Tu objetivo:
Prosigue el texto sobre las tardes de poesía con Carlos Illescas en la pulquería La Mangana, a partir de su última oración.

Texto para leer:
|---|
Los poemas, en este sentido, también están en camino: se dirigen a algo.
PAUL CELAN

A mediados de los años 90 del siglo XX, Juan Carlos Medina, el grupo Proyección Calpulli,
pulquería La Mangana y la delegación Tláhuac nos invitaban a don Carlos Illescas, a Mario
René Matute, a Julio Palencia, a Guisela López (y otros que no recuerdo) a diversas
actividades en la explanada delegacional que no tenían comparación con las tardeadas
sabatinas que se hacían en el patio trasero de tierra de La Mangana, debajo de un árbol
frondoso, donde colocaban sobre una mesa larga grandes barriles vitroleros llenos de
pulque y preparaban al momento los más extravagantes (desde nuestro cuadrado y limitado
gusto) curados; a nosotros nos servían unos de tuna roja, porque según el que nos los traía,
eran los que tomaba Moctezuma II Xocoyotzin, huey tlatoani de México-Tenochtitlan,
según recuerda Julio Palencia. Al lado del pulque estaba el anafre donde hacían quesadillas
de huitlacoche, flor de calabaza, hongos y otras de manjares para dioses, menos de queso.
Entre esos colores, olores, sabores, y varios oyentes y lectores que abandonaban el local
alargado de la pulquería más antigua del entonces Distrito Federal para participar de la
poesía bajo el árbol pasamos varias tardes con la incomparable compañía de uno de los
mejores poetas de Guatemala. Illescas —como se le conocía y sigue nombrando— tenía un
verbo prodigioso, encantador. Su grandeza la demostraba en actos sencillos donde no pedía
trato preferencial digno de su altura, menos retribución económica. Siempre que le decía
que había invitación para ir a La Mangana contestaba que sí, alegre, sin preguntar nada. Ese
modo de ser de don Carlos era genuino, el de un poeta.
|---|
Datos proporcionados:
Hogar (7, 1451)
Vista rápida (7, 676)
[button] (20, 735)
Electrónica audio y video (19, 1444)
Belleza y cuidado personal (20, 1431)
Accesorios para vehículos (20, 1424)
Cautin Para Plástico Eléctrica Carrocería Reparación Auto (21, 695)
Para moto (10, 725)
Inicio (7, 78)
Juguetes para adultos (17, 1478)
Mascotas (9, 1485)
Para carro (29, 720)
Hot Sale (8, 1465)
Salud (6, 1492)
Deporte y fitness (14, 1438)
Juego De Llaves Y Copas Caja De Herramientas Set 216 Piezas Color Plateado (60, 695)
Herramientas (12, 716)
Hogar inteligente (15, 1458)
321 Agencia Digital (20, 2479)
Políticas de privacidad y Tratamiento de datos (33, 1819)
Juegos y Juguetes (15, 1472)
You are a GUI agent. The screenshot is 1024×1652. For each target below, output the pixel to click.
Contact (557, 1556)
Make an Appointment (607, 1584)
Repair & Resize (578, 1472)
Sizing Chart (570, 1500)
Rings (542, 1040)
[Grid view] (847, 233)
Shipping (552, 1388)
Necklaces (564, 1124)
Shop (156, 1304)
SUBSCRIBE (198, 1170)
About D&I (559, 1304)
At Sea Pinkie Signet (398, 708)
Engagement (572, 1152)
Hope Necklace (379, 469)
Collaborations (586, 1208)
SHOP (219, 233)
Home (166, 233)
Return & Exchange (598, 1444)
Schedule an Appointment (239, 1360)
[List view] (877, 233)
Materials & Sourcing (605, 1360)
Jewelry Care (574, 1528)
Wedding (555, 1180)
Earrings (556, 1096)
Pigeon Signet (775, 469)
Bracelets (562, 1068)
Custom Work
|---|
Tu respuesta:
En 1994-1996, Alejandro Ordorica —que era opositor al gobierno federal— fue
delegado político de Tláhuac. Antes de que nos invitaran a las memorables lecturas poéticas
en esa parte de la provincia de la mayor urbe del mundo, Alejandro convidaba a don Carlos
a celebrar en su casa el Grito de Independencia y el poeta me pedía que lo acompañara;
eran veladas donde su voz calmada centraba la plática alrededor de la mesa.
Para ir a Tláhuac había que prepararse como para ir a una excursión. Eran horas de
desesperación sobre la única calle estrecha que había para llegar al centro de nuestro
destino que no eran aburridas por el ingenio que siempre destellaba Illescas; a cada rato
hacía alguna broma o contaba anécdotas sobre el lenguaje: albures, calambures, historias de
escritores; su papel de maestro no se reducía a una mesa redonda o de cualquier geometría;
conocía a los clásicos tan bien que dialogaba con ellos. Entre otros conocimientos, su
dominio de la filología, de las historias de las palabras nos embelesaban y nos distraían del
tedio del paisaje gris; su palabra era florida.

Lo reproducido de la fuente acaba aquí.